Her fears are well founded. “If this kind of suicide bombing will go on, we will have to return there again and again ­ and again,” says Zeev Schiff, Israel’s senior military correspondent.
“I repeat: if people think that because of what happened there, Israel will stop doing this, they are absolutely wrong.”
Yet as both the intifada and Israel’s counter-insurgency rumble into their third year, terms like “massacre” continue to be deployed according to a convenience that has since not enjoyed parallel scrutiny.
When Palestinian militants on Nov. 15, 2002, killed 12 Israelis in occupied Hebron, Israeli government spokesmen instantly dubbed it “the Sabbath massacre,” casting it as a terror attack on Jewish settlers worshipping at the city’s Ibrahimi mosque and synagogue complex. It soon emerged that all of those killed were soldiers and settler paramilitaries, but not before fierce denunciations from UN Secretary-General Kofi Annan and Pope John Paul II had cast the attack in infamy on major international news networks.
The condemnations were never retracted. “This is the double standard that is usually voiced by the Israelis, and even the Americans,” Salameh says.
On Oct. 14, the Israeli army razed 115 houses and damaged an equal number in the town of Rafah in southern Gaza, rendering some 1,240 people homeless and culminating in a series of increasingly brutal mass demolitions along the path of Israel’s “Separation Fence.”
An act of “self defense,” commented a US State Department spokesman. To most Palestinians, news that the IDF will soon deploy remote-controlled bulldozers in the Occupied Territories would only confirm that the evisceration of their space is now switching into automated overdrive.
Nissim’s army unit received a military commendation for its efforts in Jenin. Schiff was awarded his country’s highest journalist award, the Chaim Herzog Prize for unique contributions to the state of Israel.

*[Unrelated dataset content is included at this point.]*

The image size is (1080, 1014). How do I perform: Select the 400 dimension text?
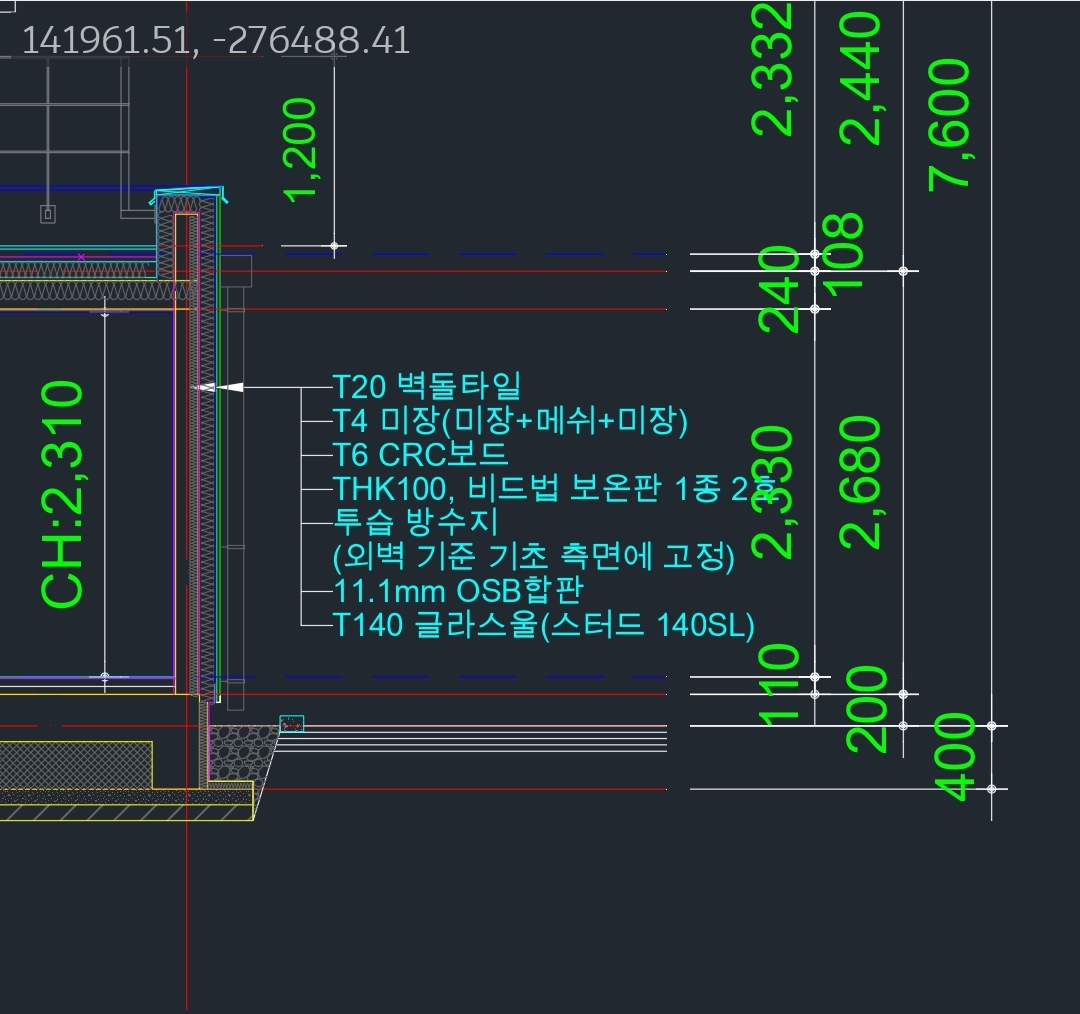point(957,757)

The Jenin survivors meanwhile are still defending space to narrate. In a ceremony marking the anniversary of the invasion in Ramallah’s main square, leaflets asserted their appeal: “On behalf of our Palestinian refugees, represented by their own popular committees and all our people … we ask UN Secretary-General Kofi Annan to reconsider the report published in August 2002 about the massacre in Jenin, which disappointingly expresses only the arrogant racism of Israel and America.”